-- BEGIN --

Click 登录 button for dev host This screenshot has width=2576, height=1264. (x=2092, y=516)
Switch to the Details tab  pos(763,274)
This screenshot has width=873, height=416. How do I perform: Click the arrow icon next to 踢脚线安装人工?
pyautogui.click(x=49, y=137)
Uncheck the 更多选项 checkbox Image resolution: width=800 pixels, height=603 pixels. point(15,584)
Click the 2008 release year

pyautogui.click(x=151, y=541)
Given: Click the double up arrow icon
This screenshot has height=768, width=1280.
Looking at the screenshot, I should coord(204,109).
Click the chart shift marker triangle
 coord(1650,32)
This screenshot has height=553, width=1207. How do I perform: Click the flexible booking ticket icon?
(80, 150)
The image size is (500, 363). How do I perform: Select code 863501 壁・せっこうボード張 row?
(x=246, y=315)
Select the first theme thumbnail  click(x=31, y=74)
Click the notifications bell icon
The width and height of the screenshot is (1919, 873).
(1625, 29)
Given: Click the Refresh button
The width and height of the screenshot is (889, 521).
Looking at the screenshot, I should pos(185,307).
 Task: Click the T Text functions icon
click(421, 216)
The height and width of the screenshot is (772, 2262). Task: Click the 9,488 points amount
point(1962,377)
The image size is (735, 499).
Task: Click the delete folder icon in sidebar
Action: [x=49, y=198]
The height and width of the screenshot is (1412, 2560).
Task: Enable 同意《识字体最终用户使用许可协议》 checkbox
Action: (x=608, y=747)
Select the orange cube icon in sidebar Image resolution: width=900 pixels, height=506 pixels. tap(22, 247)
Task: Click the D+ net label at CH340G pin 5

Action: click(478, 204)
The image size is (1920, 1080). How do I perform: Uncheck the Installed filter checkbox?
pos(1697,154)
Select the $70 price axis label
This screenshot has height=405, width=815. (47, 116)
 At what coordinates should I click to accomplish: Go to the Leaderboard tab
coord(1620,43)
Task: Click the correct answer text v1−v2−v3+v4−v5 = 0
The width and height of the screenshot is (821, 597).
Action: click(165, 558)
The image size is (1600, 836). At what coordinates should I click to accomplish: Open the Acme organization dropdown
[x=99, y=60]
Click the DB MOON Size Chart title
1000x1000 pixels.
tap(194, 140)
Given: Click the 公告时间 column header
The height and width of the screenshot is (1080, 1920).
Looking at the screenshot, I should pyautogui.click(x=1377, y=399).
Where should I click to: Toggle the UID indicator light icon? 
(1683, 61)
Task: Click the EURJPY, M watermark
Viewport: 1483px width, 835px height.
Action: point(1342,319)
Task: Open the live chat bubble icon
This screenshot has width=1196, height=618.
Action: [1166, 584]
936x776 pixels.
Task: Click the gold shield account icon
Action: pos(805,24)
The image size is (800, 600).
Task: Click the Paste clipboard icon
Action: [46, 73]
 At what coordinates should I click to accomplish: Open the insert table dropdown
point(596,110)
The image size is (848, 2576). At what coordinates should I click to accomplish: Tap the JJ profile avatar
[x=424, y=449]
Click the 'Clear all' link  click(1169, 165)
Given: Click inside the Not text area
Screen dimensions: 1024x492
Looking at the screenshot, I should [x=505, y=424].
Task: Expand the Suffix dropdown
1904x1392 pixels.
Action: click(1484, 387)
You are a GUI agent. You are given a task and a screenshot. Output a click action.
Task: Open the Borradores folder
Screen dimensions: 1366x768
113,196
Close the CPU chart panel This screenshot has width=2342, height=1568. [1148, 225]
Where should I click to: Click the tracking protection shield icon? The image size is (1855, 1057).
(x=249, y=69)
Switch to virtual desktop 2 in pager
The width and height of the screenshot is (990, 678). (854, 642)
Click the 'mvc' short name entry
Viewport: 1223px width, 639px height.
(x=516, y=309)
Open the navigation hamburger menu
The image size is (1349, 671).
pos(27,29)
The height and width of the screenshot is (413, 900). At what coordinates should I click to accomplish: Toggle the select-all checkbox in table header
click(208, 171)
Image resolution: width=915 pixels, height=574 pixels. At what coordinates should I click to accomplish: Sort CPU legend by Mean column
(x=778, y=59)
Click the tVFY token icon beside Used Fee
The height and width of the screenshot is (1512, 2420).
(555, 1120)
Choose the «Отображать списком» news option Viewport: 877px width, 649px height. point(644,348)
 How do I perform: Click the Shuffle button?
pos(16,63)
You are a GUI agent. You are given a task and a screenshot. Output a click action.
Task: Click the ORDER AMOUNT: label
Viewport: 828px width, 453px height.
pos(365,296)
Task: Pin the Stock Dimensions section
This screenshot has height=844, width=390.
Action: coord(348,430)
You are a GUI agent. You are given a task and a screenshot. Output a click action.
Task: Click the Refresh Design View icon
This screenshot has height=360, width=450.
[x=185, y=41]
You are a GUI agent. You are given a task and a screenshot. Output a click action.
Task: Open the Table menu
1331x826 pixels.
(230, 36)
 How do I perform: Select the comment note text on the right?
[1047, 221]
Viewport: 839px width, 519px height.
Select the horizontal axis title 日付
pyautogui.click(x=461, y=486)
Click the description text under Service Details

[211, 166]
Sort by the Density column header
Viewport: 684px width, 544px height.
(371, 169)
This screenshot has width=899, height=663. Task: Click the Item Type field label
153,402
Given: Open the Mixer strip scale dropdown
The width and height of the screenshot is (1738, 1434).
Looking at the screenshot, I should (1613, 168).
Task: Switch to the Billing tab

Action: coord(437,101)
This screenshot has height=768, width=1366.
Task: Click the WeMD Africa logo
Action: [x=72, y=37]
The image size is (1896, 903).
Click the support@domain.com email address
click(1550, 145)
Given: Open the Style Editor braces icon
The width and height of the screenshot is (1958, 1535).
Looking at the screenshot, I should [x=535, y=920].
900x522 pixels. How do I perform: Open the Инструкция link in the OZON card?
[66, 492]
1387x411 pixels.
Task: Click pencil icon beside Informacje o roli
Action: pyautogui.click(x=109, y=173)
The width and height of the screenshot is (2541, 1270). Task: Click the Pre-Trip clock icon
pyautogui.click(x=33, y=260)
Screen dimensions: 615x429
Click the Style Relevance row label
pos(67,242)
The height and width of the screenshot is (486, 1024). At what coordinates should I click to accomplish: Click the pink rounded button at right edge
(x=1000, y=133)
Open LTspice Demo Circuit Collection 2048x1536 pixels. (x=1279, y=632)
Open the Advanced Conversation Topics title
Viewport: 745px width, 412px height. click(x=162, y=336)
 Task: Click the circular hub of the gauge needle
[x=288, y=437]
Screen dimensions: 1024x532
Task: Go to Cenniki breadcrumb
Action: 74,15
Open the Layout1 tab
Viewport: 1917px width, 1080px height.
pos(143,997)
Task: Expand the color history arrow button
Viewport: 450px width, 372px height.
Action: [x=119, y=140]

-- END --

STATED PROBLEM
Rewrite the records starting at the first line and ending at the line containing "pyautogui.click(x=49, y=137)", both included, with the requests reproduced unchanged and -119 added to every coordinate value in the answers.

REPLY
Click 登录 button for dev host This screenshot has width=2576, height=1264. (x=1973, y=397)
Switch to the Details tab  pos(644,155)
This screenshot has width=873, height=416. How do I perform: Click the arrow icon next to 踢脚线安装人工?
pyautogui.click(x=-70, y=18)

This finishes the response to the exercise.